Tom Clark of Ault, Clark & Associates -- Notoriety Through Prevalence

By Jeffrey A. Rendall, Photos By Jeffrey A. Rendall


KENSINGTON, MD -- There are many different paths to fame.  Some folks get there by being in the right place at the right time; others work silently their entire careers, only to get noticed and honored when it's too late to enjoy the recognition; and still others achieve lasting notoriety through a predominance of good work over the course of decades.  Their names are out there for people to see, and if they're good enough, it'll be a pleasant association.


This latter group certainly includes golf architect Tom Clark, of Ault, Clark & Associates, located in Kensington, Maryland.  Along with partners Brian and Eric Ault and Daniel Schlegel (and associates), the firm has confidently entrenched itself as the Mid-Atlantic region's most prevalent and recognizable golf architectural entity, having a hand in hundreds of golf course designs and renovations in the region.


Clark joined Ed Ault, the firm's founder, in 1971, and since that time has established quite a name and reputation for being a 'hands on' architect, who enjoys being involved in all facets of course construction.  Clark helped design the Washington DC region's annual PGA Tour venue, TPC Avenel, and has worked closely with professional playing consultant Curtis Strange on a number of other notable layouts, such as the Woods Course at Kingsmill and the redesign of Bide-A-Wee in Portsmouth.  He's also served as President of the American Society of Golf Course Architects (ASGCA, in 1991).  Not too shabby for a boy from the outskirts of Philly.


Though it's probably not as well known, Clark qualifies as a gifted storyteller.  I've had the pleasure of speaking with him on several of his projects (also with Brian and Eric Ault), and he's always more than willing to vividly describe the tales behind each golf course.  He's got an incredible memory for detail, and it's clear he puts his heart and soul into each piece of 'art' he designs.  Here, he presents some thoughts on his career, including some philosophies and thoughts on how technology is impacting the game today:


Q:  Being familiar with golf in the Mid Atlantic, it's obvious your firm's work is represented in just about every corner of the region.  You've certainly got quite a few courses in communities.  Is there a story behind that?

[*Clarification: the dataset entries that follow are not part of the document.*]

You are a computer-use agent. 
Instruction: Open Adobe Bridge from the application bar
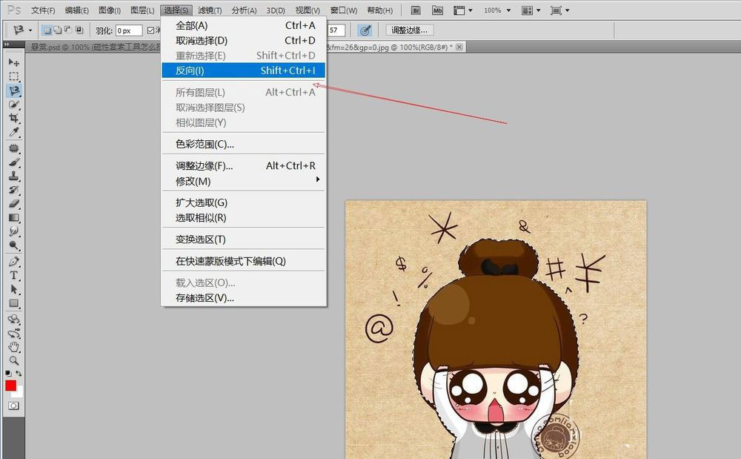coord(416,10)
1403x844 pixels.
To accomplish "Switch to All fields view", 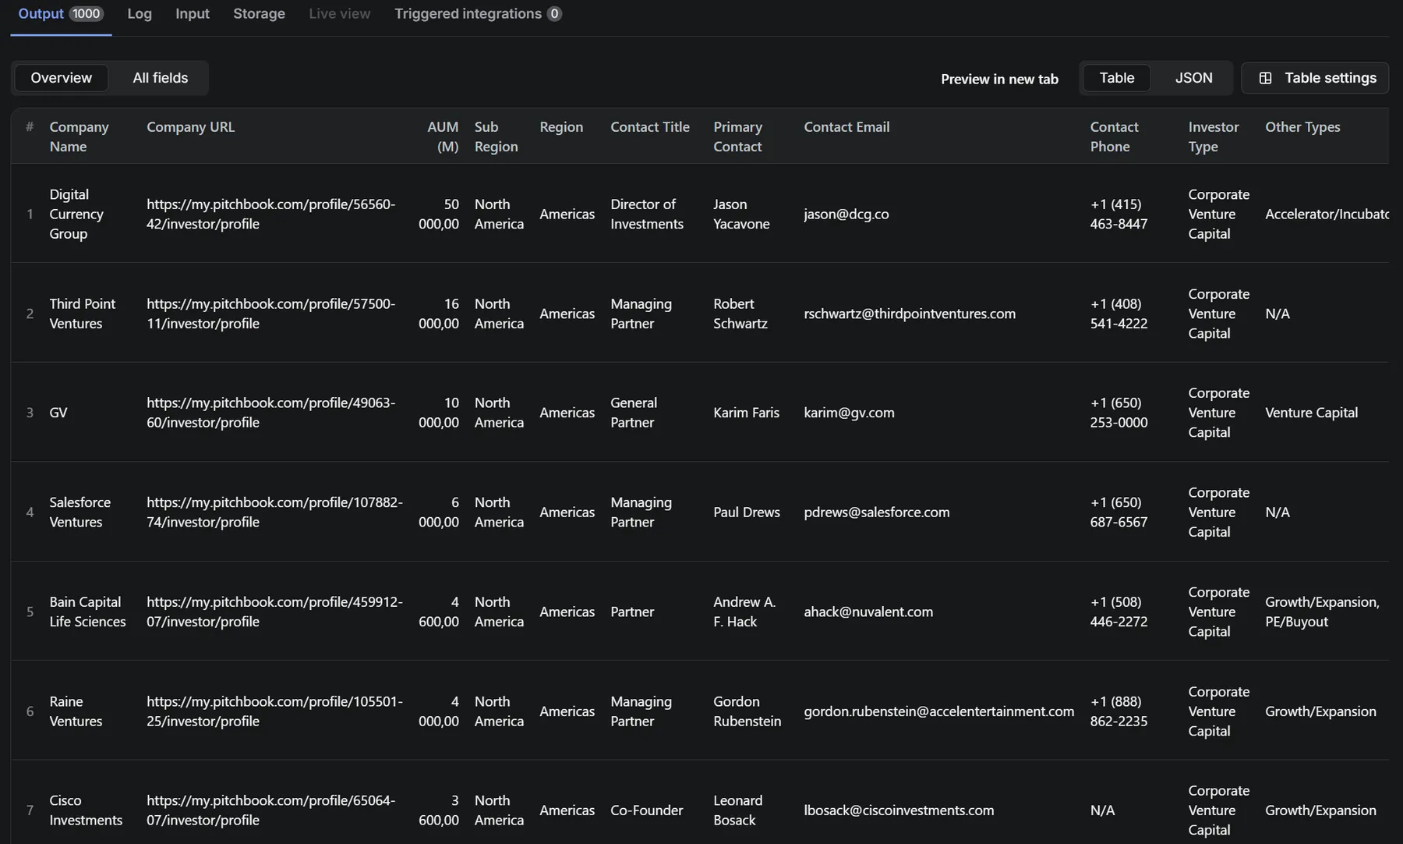I will pyautogui.click(x=160, y=78).
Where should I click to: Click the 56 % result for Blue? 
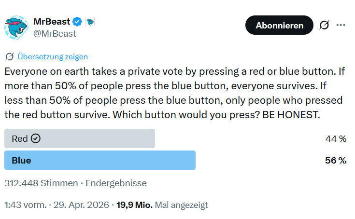336,161
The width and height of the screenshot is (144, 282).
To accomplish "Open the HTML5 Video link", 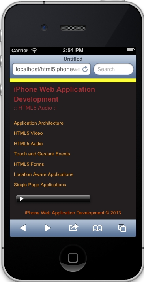I will [28, 133].
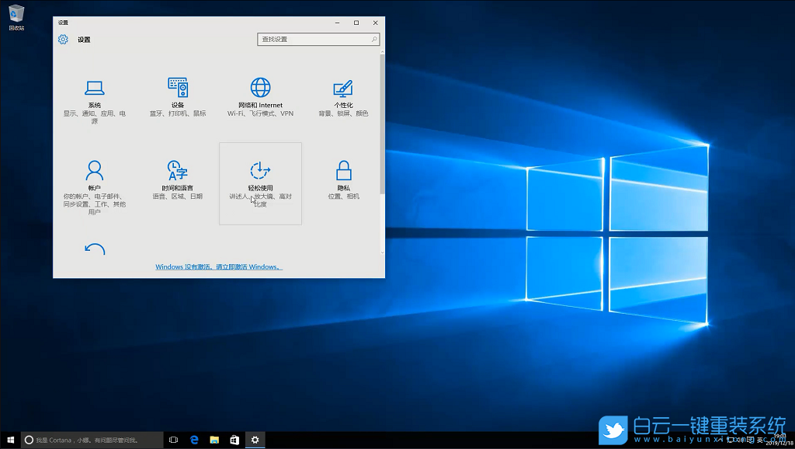Open 网络和 Internet settings

[259, 97]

Clark:  We've been involved in hundreds of projects -- not just in this area, but all over the country and world as well.  And yes, we've done a good share of golf communities.  We've probably designed more golf courses for communities than anyone else in the United States.

Clark designed River Creek Club, which sits adjacent to the Potomac River near Leesburg. The finishing holes are unbelivable.


I've done about 70, Mr. Ault did 150 and Brian -- there's one developer he's built 25 golf courses for alone.  It's a trend in real estate development these days -- developers know golf courses bring in people to buy houses, and the overall benefits of having a course near you are many.  One of ours, River Creek, was the fastest growing development on the east coast for three years in a row.


But with land becoming so expensive, residential requirements are also getting more restrictive.  We're always trying to get our backyard corridors up to 400 feet (as opposed to 300 feet in width).  A lot of developers don't want to give up the space.  But having more room certainly enhances the golf experience, as well as protects the residents from the somewhat unpleasant part of owning a home on a golf course -- being pelted with stray golf balls.


Q:  What's your general philosophy when designing golf courses?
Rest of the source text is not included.